[Screenshot grounding data]
::::

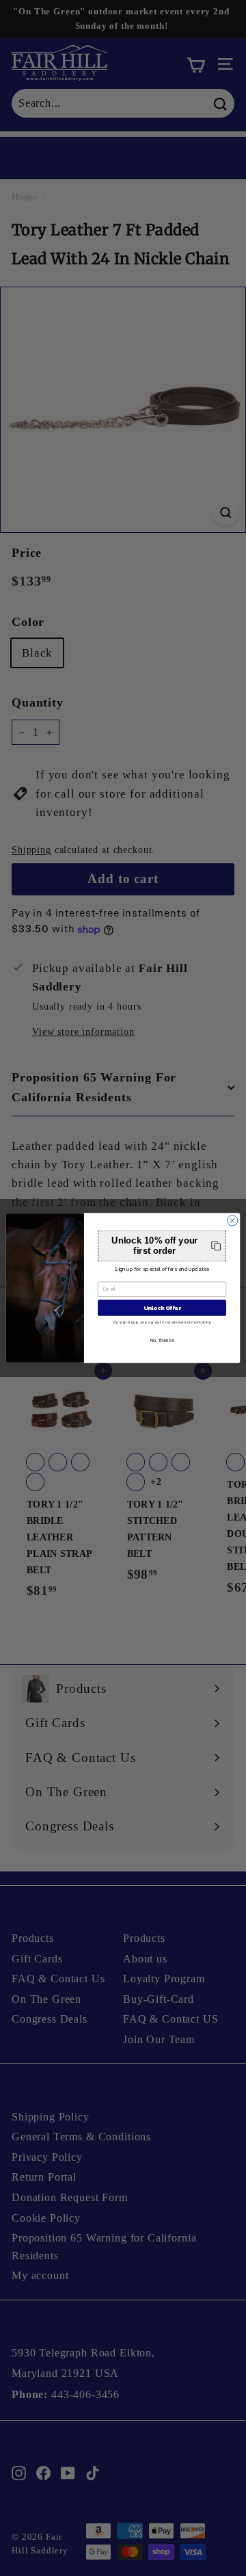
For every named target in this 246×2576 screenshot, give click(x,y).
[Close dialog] (232, 1220)
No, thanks (162, 1340)
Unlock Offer (162, 1307)
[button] (162, 1246)
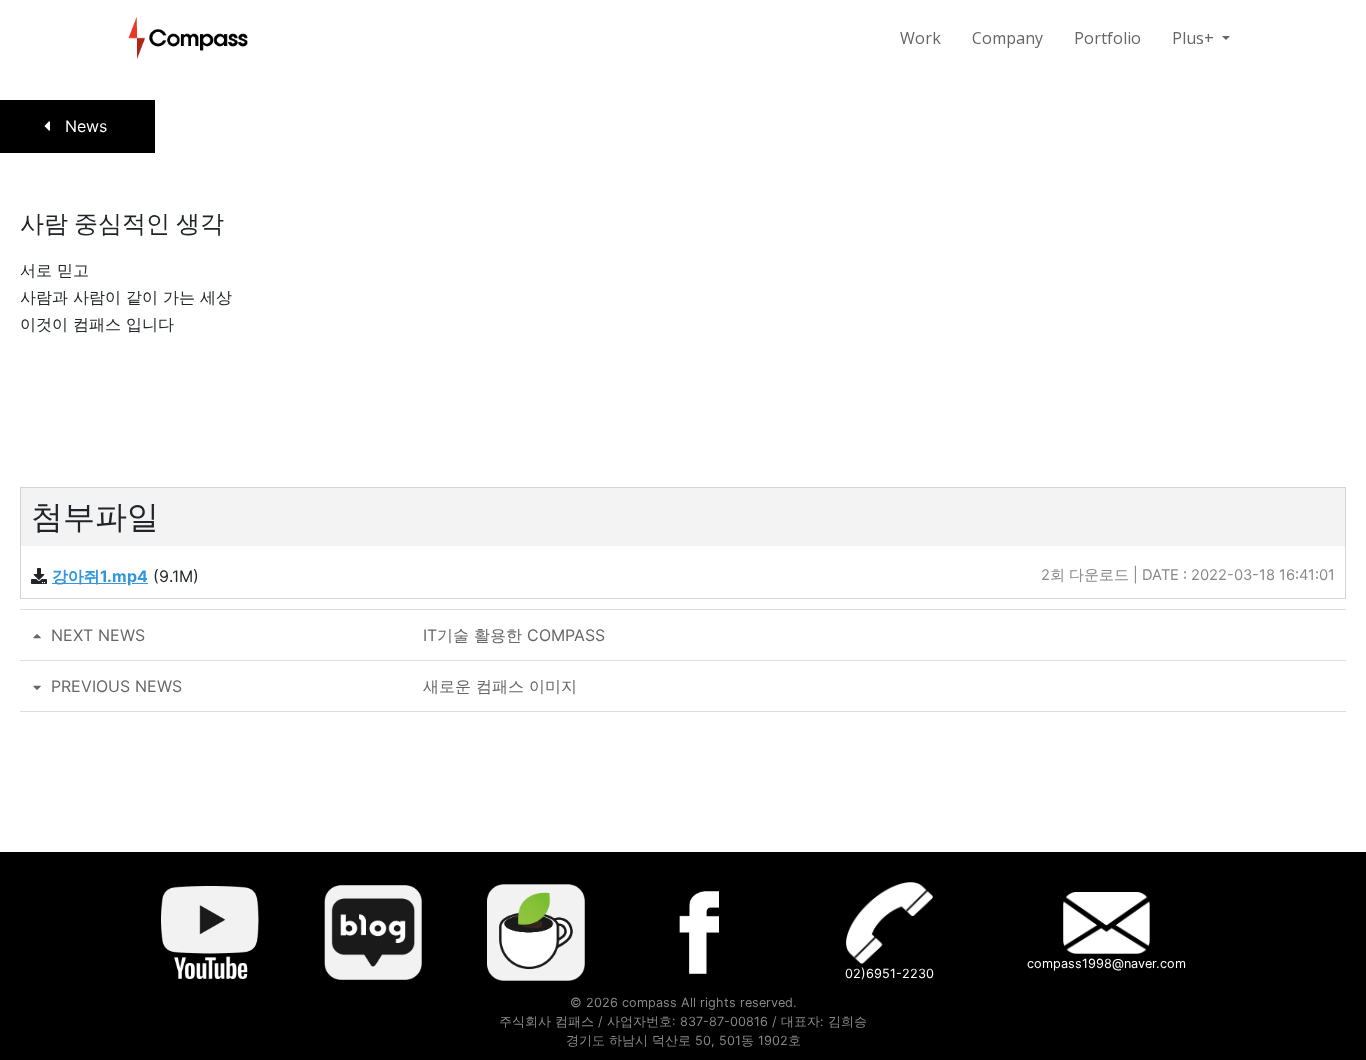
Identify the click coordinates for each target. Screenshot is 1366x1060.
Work (920, 38)
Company (1007, 38)
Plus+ (1195, 38)
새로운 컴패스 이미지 (314, 686)
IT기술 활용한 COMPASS (328, 635)
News (83, 126)
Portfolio (1107, 38)
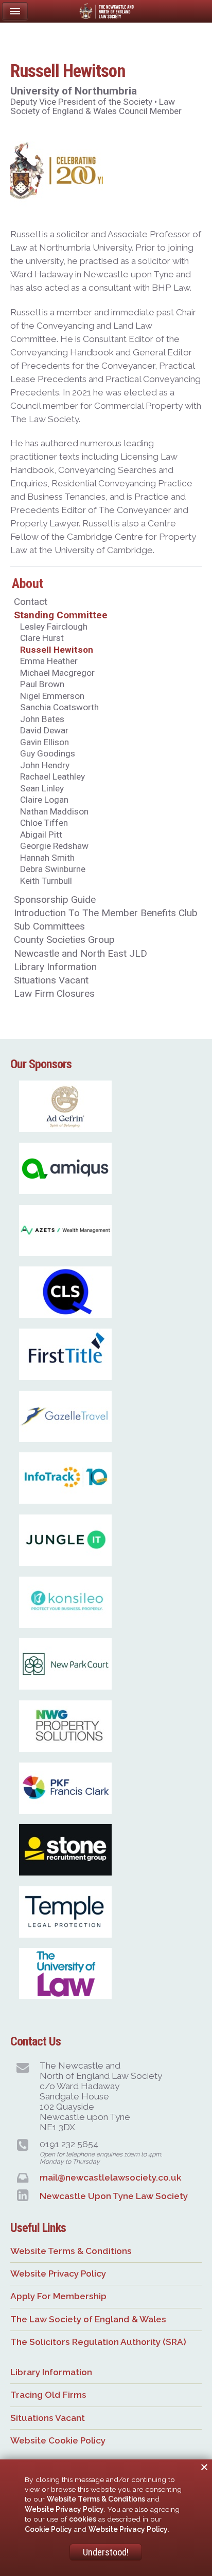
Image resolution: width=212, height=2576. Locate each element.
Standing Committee (61, 615)
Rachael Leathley (52, 776)
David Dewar (44, 730)
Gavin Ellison (44, 742)
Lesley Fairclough (53, 626)
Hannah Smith (47, 858)
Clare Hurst (42, 638)
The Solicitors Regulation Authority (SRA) (98, 2342)
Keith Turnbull (46, 881)
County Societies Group (64, 939)
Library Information (55, 967)
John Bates (42, 719)
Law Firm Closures (54, 993)
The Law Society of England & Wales (88, 2319)
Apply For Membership (58, 2296)
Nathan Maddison (54, 811)
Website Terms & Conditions (71, 2251)
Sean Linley (42, 788)
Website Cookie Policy (57, 2440)
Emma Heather (49, 661)
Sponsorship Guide (55, 899)
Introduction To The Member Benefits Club (106, 913)
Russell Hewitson (56, 650)
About (27, 583)
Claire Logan (44, 799)
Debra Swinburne (52, 869)
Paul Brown (42, 684)
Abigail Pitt (41, 834)
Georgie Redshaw (54, 846)
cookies (82, 2519)
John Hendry (44, 765)
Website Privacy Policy (58, 2273)
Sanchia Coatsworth (59, 707)
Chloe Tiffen (44, 823)
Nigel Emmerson (52, 696)
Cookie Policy (48, 2529)
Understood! (106, 2552)
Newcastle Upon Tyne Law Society (114, 2196)
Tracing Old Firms (48, 2395)
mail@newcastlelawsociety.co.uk (110, 2177)
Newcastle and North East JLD (80, 953)
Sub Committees (49, 926)
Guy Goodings (47, 753)
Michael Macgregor (57, 673)
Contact (30, 602)
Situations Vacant (51, 980)
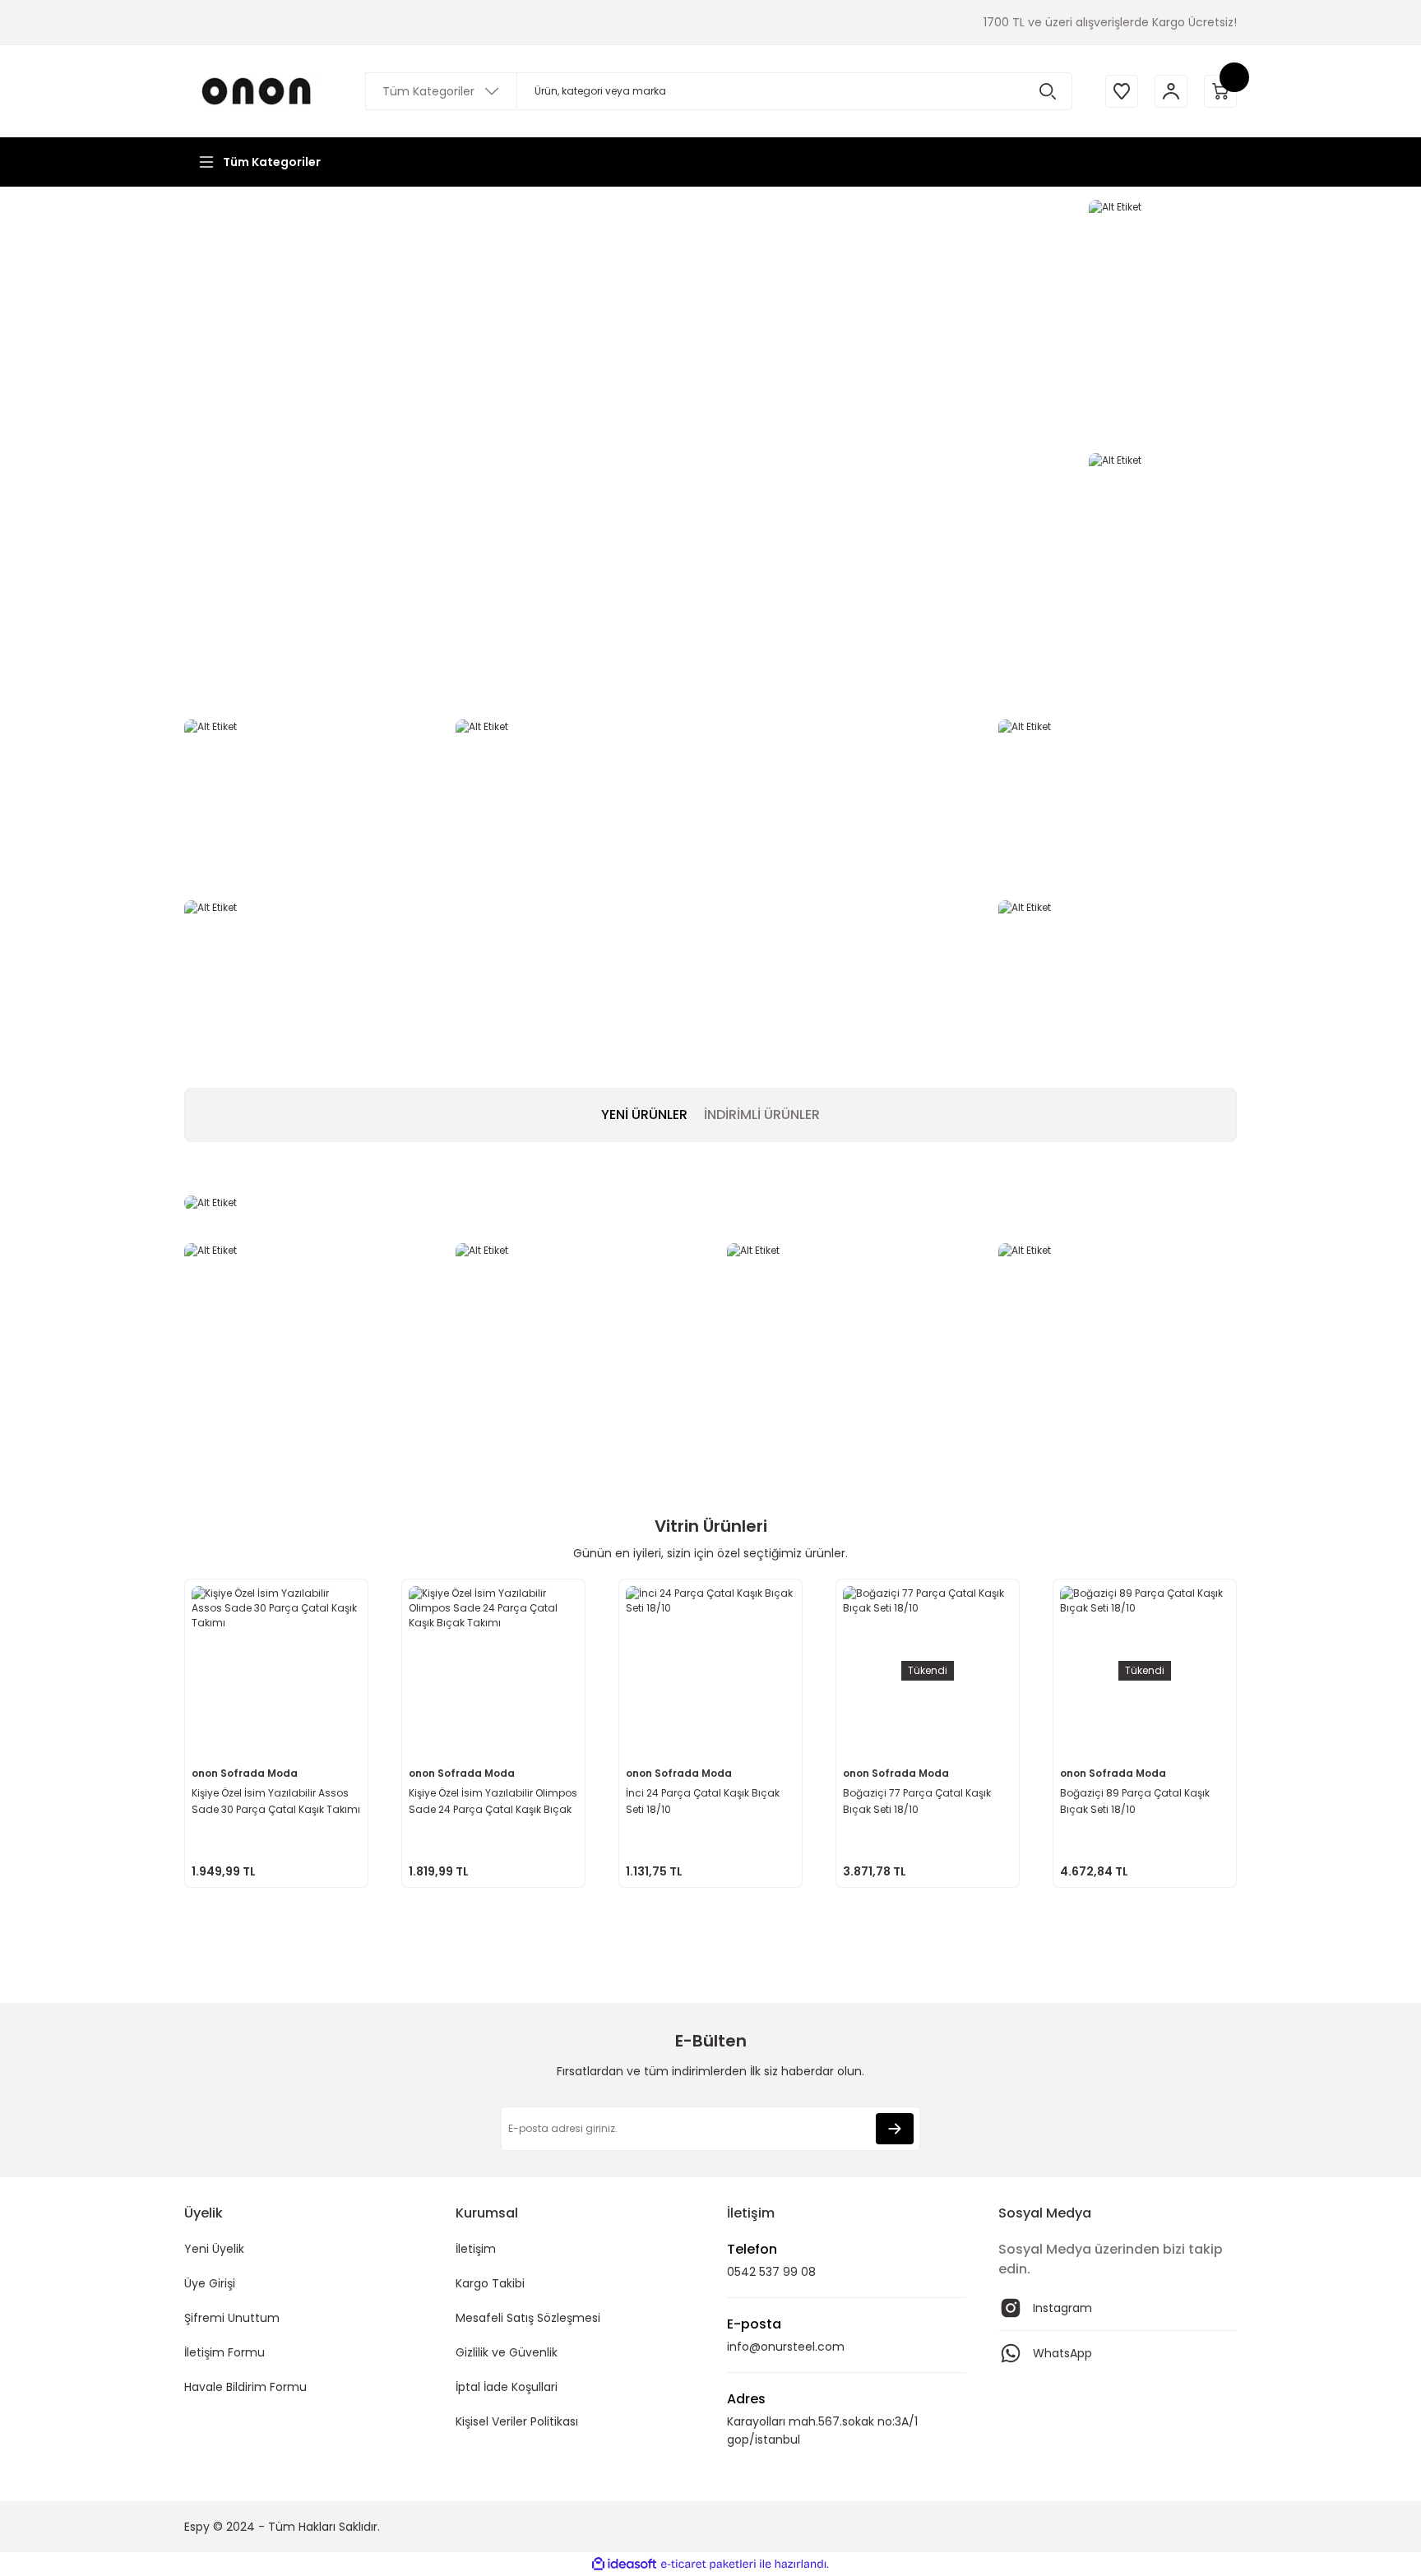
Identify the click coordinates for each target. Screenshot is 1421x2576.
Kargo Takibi (490, 2283)
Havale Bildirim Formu (245, 2387)
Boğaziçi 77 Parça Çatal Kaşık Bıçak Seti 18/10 (917, 1801)
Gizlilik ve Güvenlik (507, 2352)
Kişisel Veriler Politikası (517, 2421)
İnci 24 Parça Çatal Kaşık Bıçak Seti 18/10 (703, 1801)
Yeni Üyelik (214, 2249)
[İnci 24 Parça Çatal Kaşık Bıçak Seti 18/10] (710, 1670)
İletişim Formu (224, 2352)
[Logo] (258, 91)
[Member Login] (1171, 91)
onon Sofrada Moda (245, 1773)
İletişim (476, 2249)
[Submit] (895, 2128)
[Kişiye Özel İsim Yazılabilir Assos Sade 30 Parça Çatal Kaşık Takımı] (276, 1670)
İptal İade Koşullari (507, 2387)
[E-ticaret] (708, 2564)
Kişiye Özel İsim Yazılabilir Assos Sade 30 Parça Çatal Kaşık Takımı (276, 1801)
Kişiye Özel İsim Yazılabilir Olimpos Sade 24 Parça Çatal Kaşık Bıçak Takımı (493, 1802)
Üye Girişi (209, 2283)
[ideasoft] (624, 2564)
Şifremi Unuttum (232, 2318)
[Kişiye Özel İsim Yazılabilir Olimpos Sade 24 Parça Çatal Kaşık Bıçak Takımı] (493, 1670)
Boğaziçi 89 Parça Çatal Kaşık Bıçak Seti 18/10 (1135, 1801)
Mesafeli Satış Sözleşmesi (528, 2318)
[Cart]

::::

- _Work to complete_:
Exclude all images and retype the data precisely.

- _The answer_:
For every named target in this 246×2576 screenshot, give click(x,y).
[Close dialog] (232, 1220)
No, thanks (162, 1340)
Unlock Offer (162, 1307)
[button] (162, 1246)
Identify the click coordinates for each target. Screenshot is 1366x1060.
Work (920, 38)
Company (1007, 38)
Plus+ (1195, 38)
새로운 컴패스 이미지 (314, 686)
IT기술 활용한 COMPASS (328, 635)
News (83, 126)
Portfolio (1107, 38)
Image resolution: width=212, height=2576. Locate each element.
Standing Committee (61, 615)
Rachael Leathley (52, 776)
David Dewar (44, 730)
Gavin Ellison (44, 742)
Lesley Fairclough (53, 626)
Hannah Smith (47, 858)
Clare Hurst (42, 638)
The Solicitors Regulation Authority (SRA) (98, 2342)
Keith Turnbull (46, 881)
County Societies Group (64, 939)
Library Information (55, 967)
John Bates (42, 719)
Law Firm Closures (54, 993)
The Law Society of England & Wales (88, 2319)
Apply For Membership (58, 2296)
Nathan Maddison (54, 811)
Website Terms & Conditions (71, 2251)
Sean Linley (42, 788)
Website Cookie Policy (57, 2440)
Emma Heather (49, 661)
Sponsorship Guide (55, 899)
Introduction To The Member Benefits Club (106, 913)
Russell Hewitson (56, 650)
About (27, 583)
Claire Logan (44, 799)
Debra Swinburne (52, 869)
Paul Brown (42, 684)
Abigail Pitt (41, 834)
Georgie Redshaw (54, 846)
cookies (82, 2519)
John Hendry (44, 765)
Website Privacy Policy (58, 2273)
Sanchia Coatsworth (59, 707)
Chloe Tiffen (44, 823)
Nigel Emmerson (52, 696)
Cookie Policy (48, 2529)
Understood! (106, 2552)
Newcastle Upon Tyne Law Society (114, 2196)
Tracing Old Firms (48, 2395)
mail@newcastlelawsociety.co.uk (110, 2177)
Newcastle and North East JLD (80, 953)
Sub Committees (49, 926)
Guy Goodings (47, 753)
Michael Macgregor (57, 673)
Contact (30, 602)
Situations Vacant (51, 980)
Identify the click coordinates for each target. Screenshot is 1421x2576.
Kargo Takibi (490, 2283)
Havale Bildirim Formu (245, 2387)
Boğaziçi 77 Parça Çatal Kaşık Bıçak Seti 18/10 (917, 1801)
Gizlilik ve Güvenlik (507, 2352)
Kişisel Veriler Politikası (517, 2421)
İnci 24 Parça Çatal Kaşık Bıçak Seti 18/10 (703, 1801)
Yeni Üyelik (214, 2249)
[İnci 24 Parça Çatal Kaşık Bıçak Seti 18/10] (710, 1670)
İletişim Formu (224, 2352)
[Logo] (258, 91)
[Member Login] (1171, 91)
onon Sofrada Moda (245, 1773)
İletişim (476, 2249)
[Submit] (895, 2128)
[Kişiye Özel İsim Yazılabilir Assos Sade 30 Parça Çatal Kaşık Takımı] (276, 1670)
İptal İade Koşullari (507, 2387)
[E-ticaret] (708, 2564)
Kişiye Özel İsim Yazılabilir Assos Sade 30 Parça Çatal Kaşık Takımı (276, 1801)
Kişiye Özel İsim Yazılabilir Olimpos Sade 24 Parça Çatal Kaşık Bıçak Takımı (493, 1802)
Üye Girişi (209, 2283)
[ideasoft] (624, 2564)
Şifremi Unuttum (232, 2318)
[Kişiye Özel İsim Yazılabilir Olimpos Sade 24 Parça Çatal Kaşık Bıçak Takımı] (493, 1670)
Boğaziçi 89 Parça Çatal Kaşık Bıçak Seti 18/10 (1135, 1801)
Mesafeli Satış Sözleşmesi (528, 2318)
[Cart]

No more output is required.